> **Wybrany fragment**:
▼

Za oknami szaro, buro i ponuro, więc nadszedł świetny okres, by rozpocząć kurację złuszczającą i powalczyć z przebarwieniami :)
Przedstawię dzisiaj 3 produkty, dzięki którym mam nadzieję osiągnę jakieś bardziej widoczne efekty.
Na pierwszy rzut pójdzie Krem Laboratorium Dermedic SPF 50+, gdyż mimo, że pogoda nas nie rozpieszcza to produkty z kwasami stosowane bez filtra słonecznego mogą narobić nam więcej szkody, niż pożytku.
Kupiłam go przede wszystkim ze względu na cenę, jest też przeznaczony do skóry z problemami naczyniowymi, więc powinien być delikatny. 50g za cenę 20,99zł . Zobaczymy jak się sprawdzi ;)
A teraz konkrety ;)
Pharmaceris T, Krem z 10% kwasem migdałowym na noc, II stopień złuszczania. Zdecydowałam się na niego po licznych pozytywnych recenzjach jakie wyczytałam. Kwas migdałowy oprócz tego, że działa złuszczając, to również pomaga w ujędrnieniu skóry co prowadzi do spłycenia zmarszczek, na czym mi zależy ( moje czoło to koszary, marszczę się niemiłosiernie :D )

▲

> **Pokazany materiał**:
▼

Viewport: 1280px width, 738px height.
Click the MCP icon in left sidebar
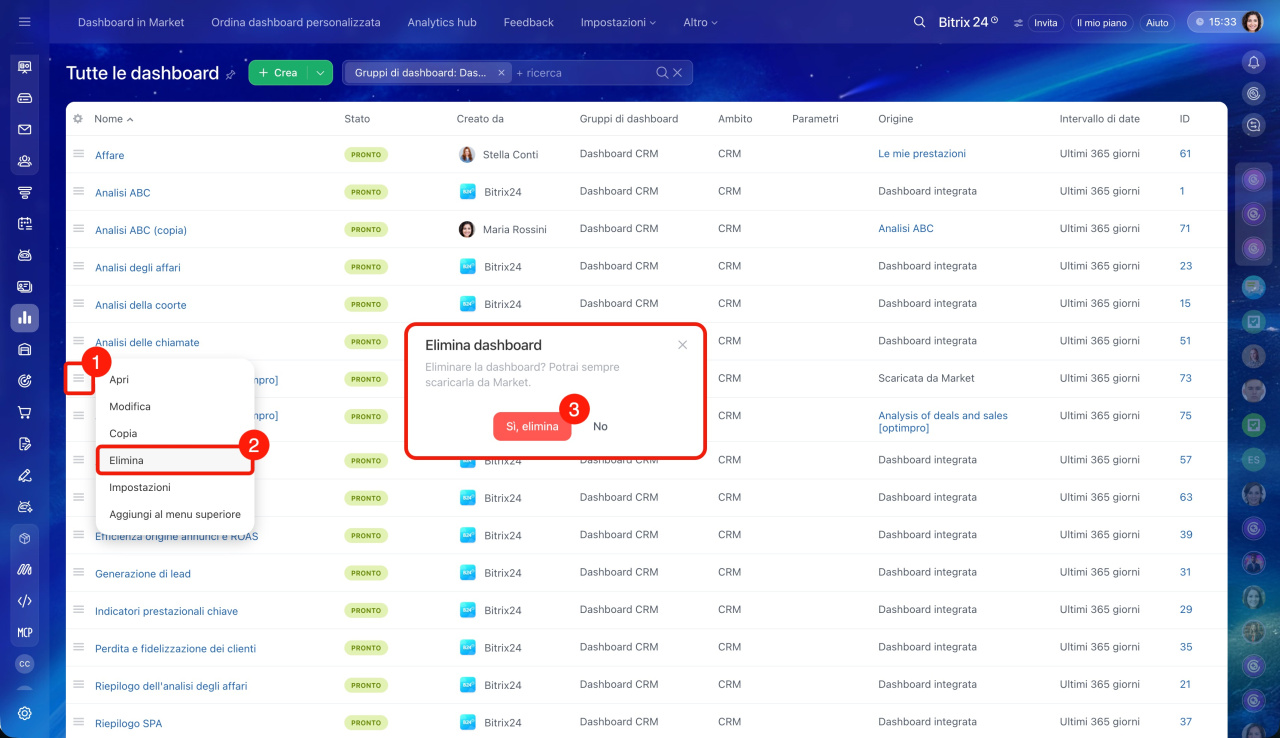(25, 633)
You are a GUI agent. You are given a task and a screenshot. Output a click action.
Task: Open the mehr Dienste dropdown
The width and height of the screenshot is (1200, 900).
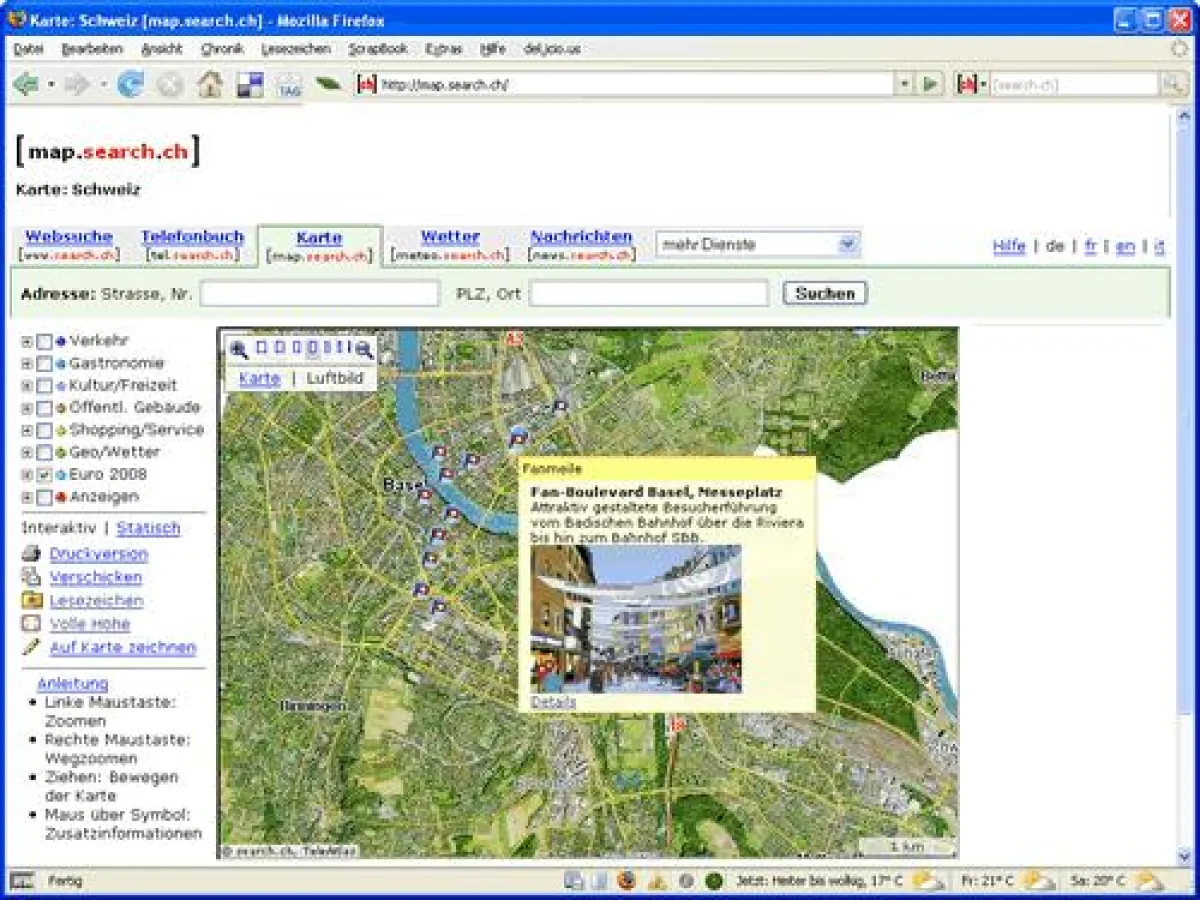847,244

▲

> **Zestaw zadań**:
1. Przepisz z wpisu o kuracji złuszczającej fragment zaczynający się od słów „Za oknami szaro, buro” i ciągnący się aż do słów „teraz konkrety ;)”.
2. Ile według wpisu o kuracji złuszczającej kosztuje 50 g kremu Laboratorium Dermedic SPF 50+?
3. Rozstrzygnij, czy podane stwierdzenia zgadzają się z wpisem o kuracji złuszczającej. Przy każdym odpowiedz „tak” lub „nie” i przytocz rozstrzygające słowa wpisu.
(a) Krem Pharmaceris T zawiera 10% kwasu migdałowego.
(b) Krem Pharmaceris T jest przeznaczony do stosowania na dzień.
(c) Krem Laboratorium Dermedic SPF 50+ jest przeznaczony do skóry z problemami naczyniowymi.
Materiał nie jest potrzebny do rozwiązania zadań.

> **Odpowiedzi po kolei**:
1.
Za oknami szaro, buro i ponuro, więc nadszedł świetny okres, by rozpocząć kurację złuszczającą i powalczyć z przebarwieniami :)
Przedstawię dzisiaj 3 produkty, dzięki którym mam nadzieję osiągnę jakieś bardziej widoczne efekty.
Na pierwszy rzut pójdzie Krem Laboratorium Dermedic SPF 50+, gdyż mimo, że pogoda nas nie rozpieszcza to produkty z kwasami stosowane bez filtra słonecznego mogą narobić nam więcej szkody, niż pożytku.
Kupiłam go przede wszystkim ze względu na cenę, jest też przeznaczony do skóry z problemami naczyniowymi, więc powinien być delikatny. 50g za cenę 20,99zł . Zobaczymy jak się sprawdzi ;)
A teraz konkrety ;)

2. 20,99 zł.

3.
(a) Tak: „Krem z 10% kwasem migdałowym na noc”.
(b) Nie: „Krem z 10% kwasem migdałowym na noc”.
(c) Tak: „jest też przeznaczony do skóry z problemami naczyniowymi”.